Set exercise: Will you write out every line of the entries below word for word, leaving the pictures out?

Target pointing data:
━━━━━━

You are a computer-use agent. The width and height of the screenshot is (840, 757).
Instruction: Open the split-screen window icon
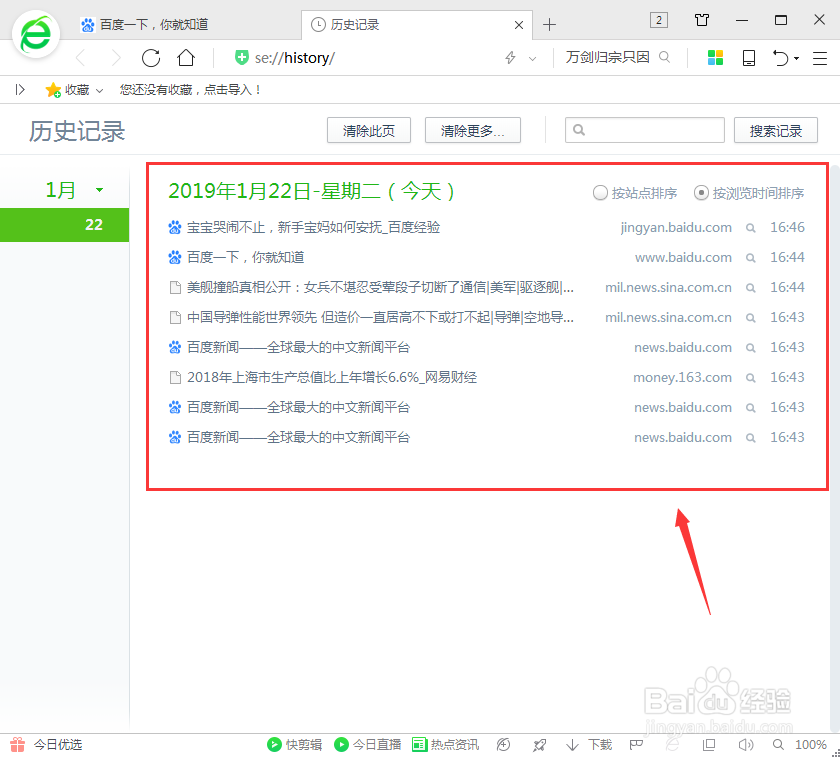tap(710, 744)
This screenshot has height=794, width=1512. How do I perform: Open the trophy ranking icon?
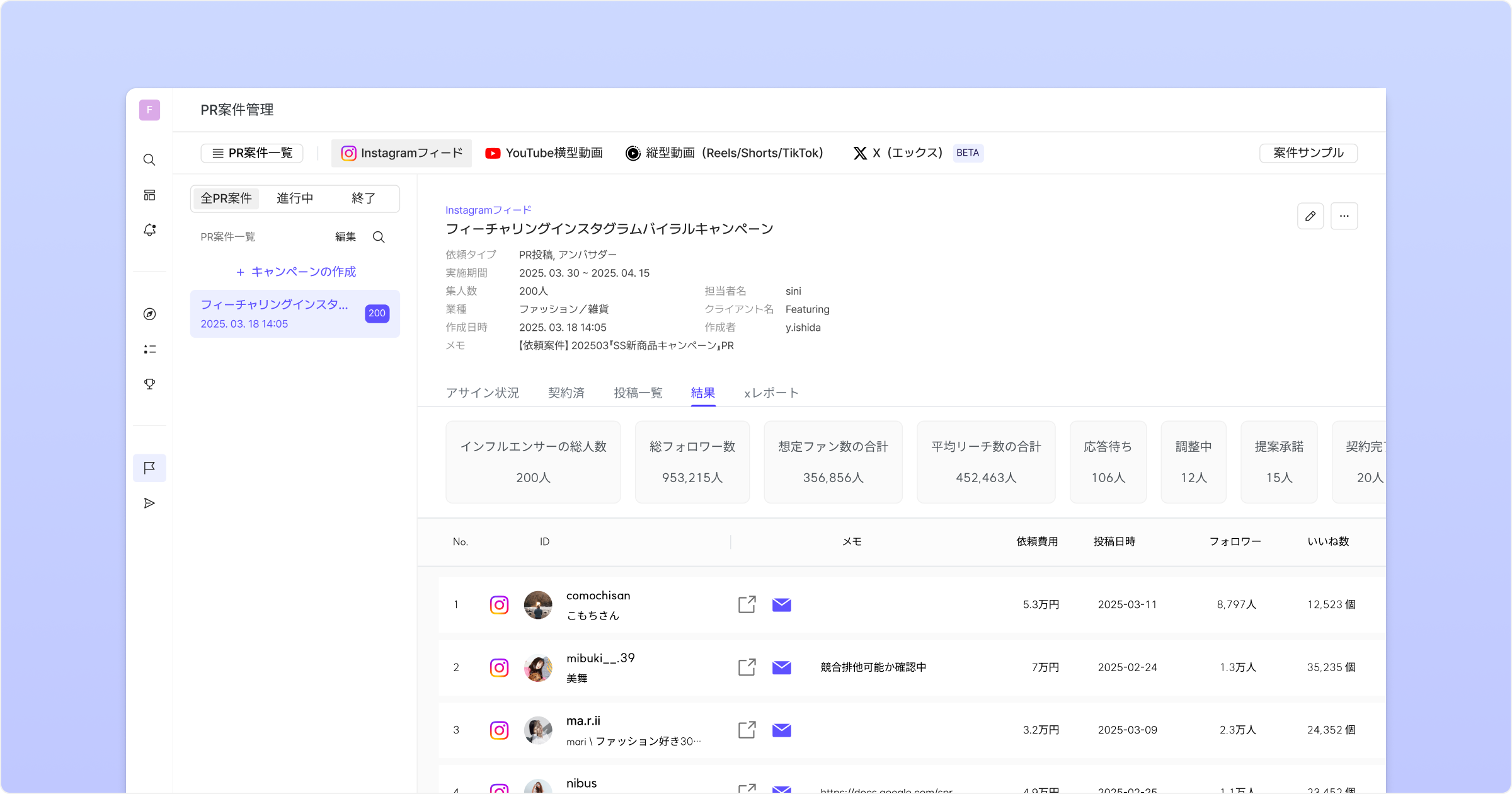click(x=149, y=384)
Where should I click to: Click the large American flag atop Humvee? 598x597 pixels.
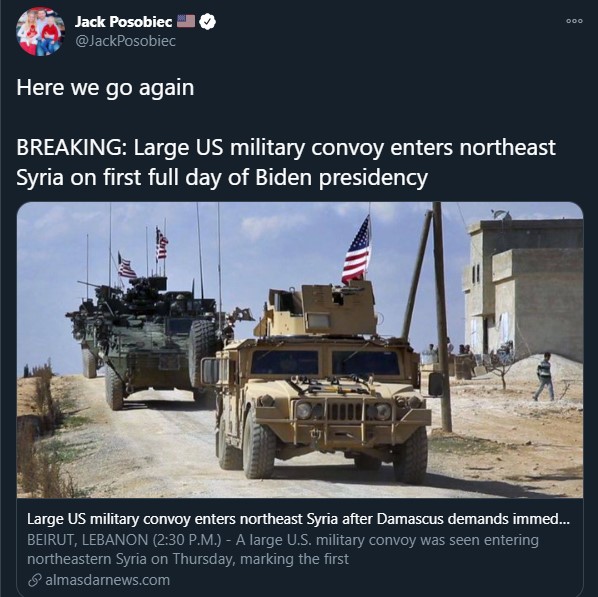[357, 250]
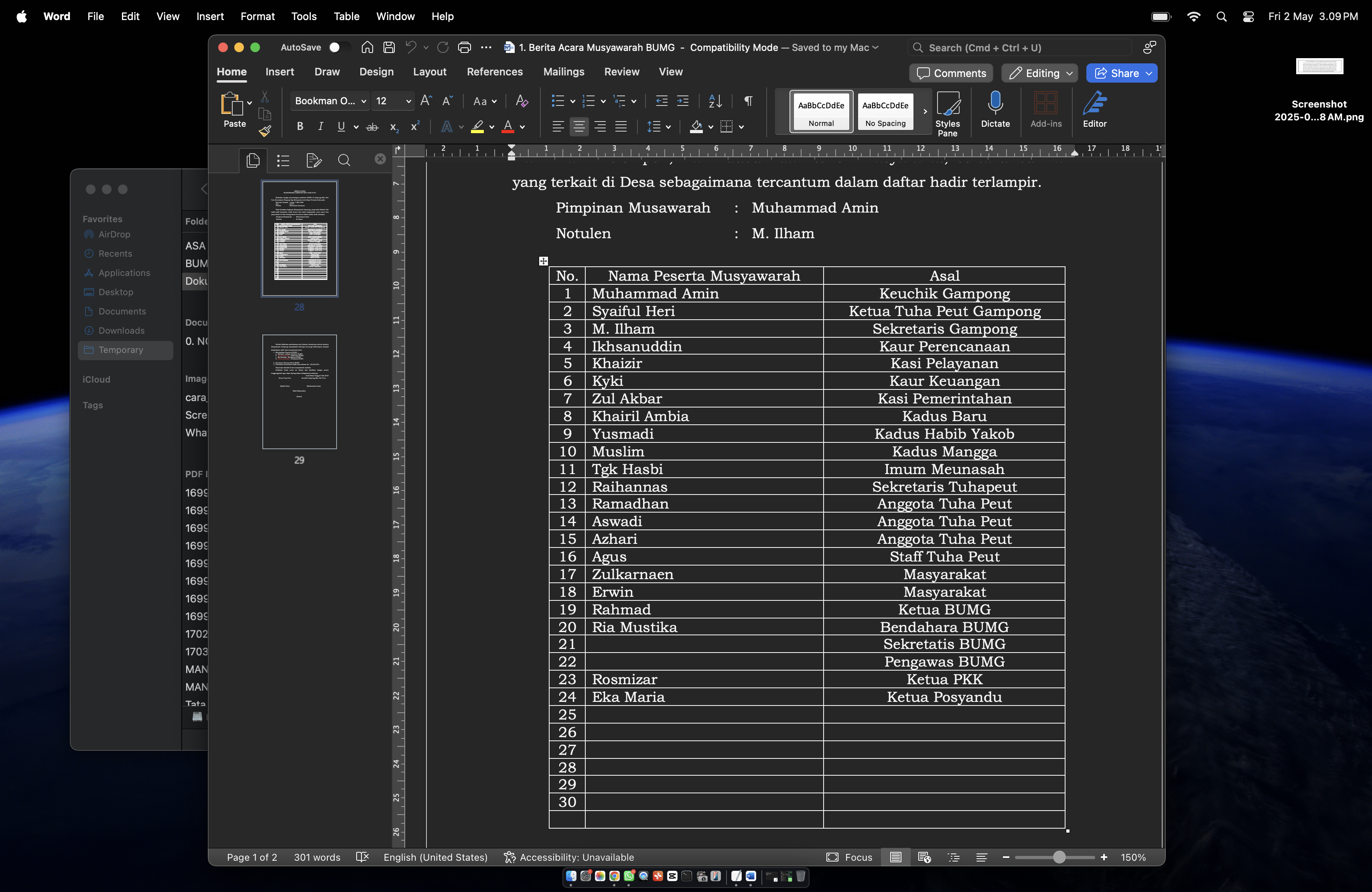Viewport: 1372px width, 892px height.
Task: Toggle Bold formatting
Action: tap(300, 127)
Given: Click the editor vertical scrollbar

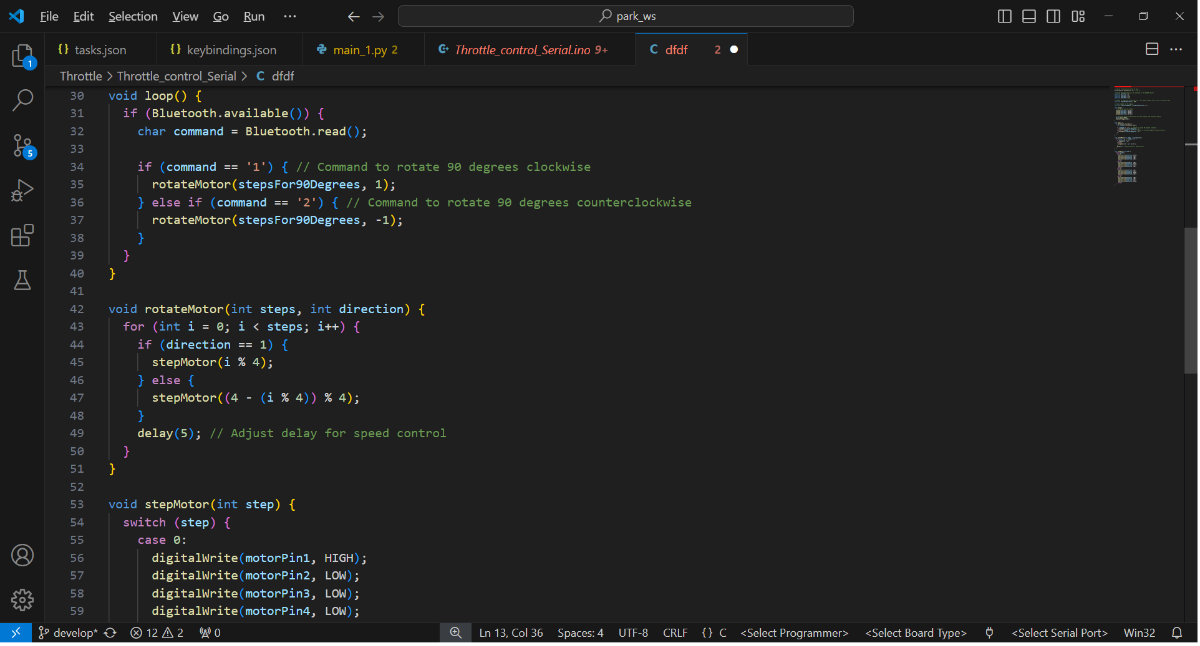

━━━━━━

Answer:
You are a computer-use agent. The width and height of the screenshot is (840, 757).
Instruction: Open the split-screen window icon
tap(710, 744)
This screenshot has height=794, width=1512. How do I perform: Open the trophy ranking icon?
click(x=149, y=384)
Where should I click to: Click the large American flag atop Humvee? 598x597 pixels.
[357, 250]
Viewport: 1372px width, 892px height.
Task: Toggle Bold formatting
Action: tap(300, 127)
Given: Click the editor vertical scrollbar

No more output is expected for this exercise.